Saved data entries

—————

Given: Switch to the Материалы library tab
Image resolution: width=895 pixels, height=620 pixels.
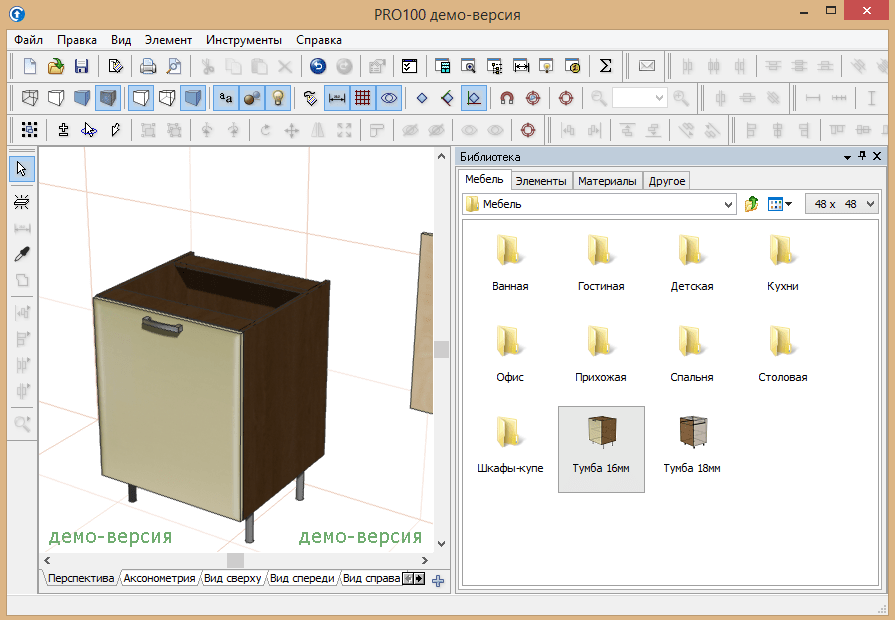Looking at the screenshot, I should tap(607, 181).
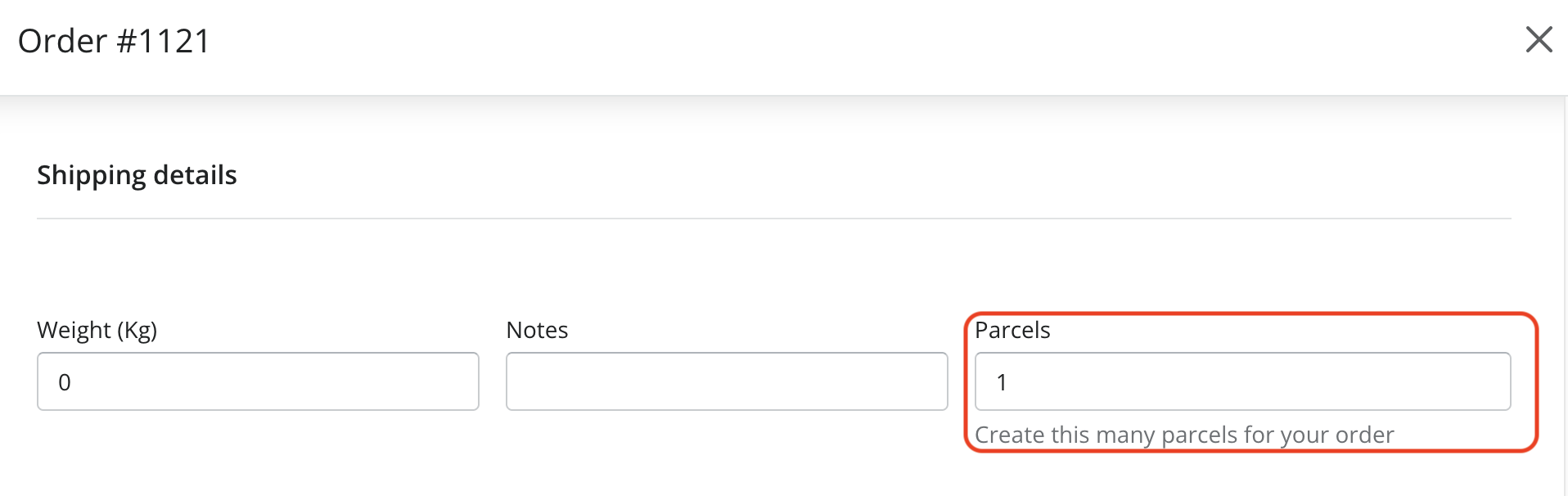Click the order number "#1121" in the title

pos(164,41)
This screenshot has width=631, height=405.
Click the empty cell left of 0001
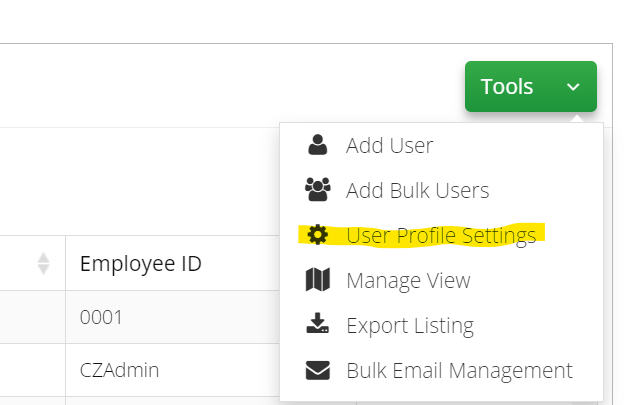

—————

Task objective: Please retype every record exactly, leaving the pictures out.

Completed exercise:
Given: Switch to the Материалы library tab
Image resolution: width=895 pixels, height=620 pixels.
Looking at the screenshot, I should tap(607, 181).
Click the order number "#1121" in the title

pos(164,41)
This screenshot has width=631, height=405.
Click the empty cell left of 0001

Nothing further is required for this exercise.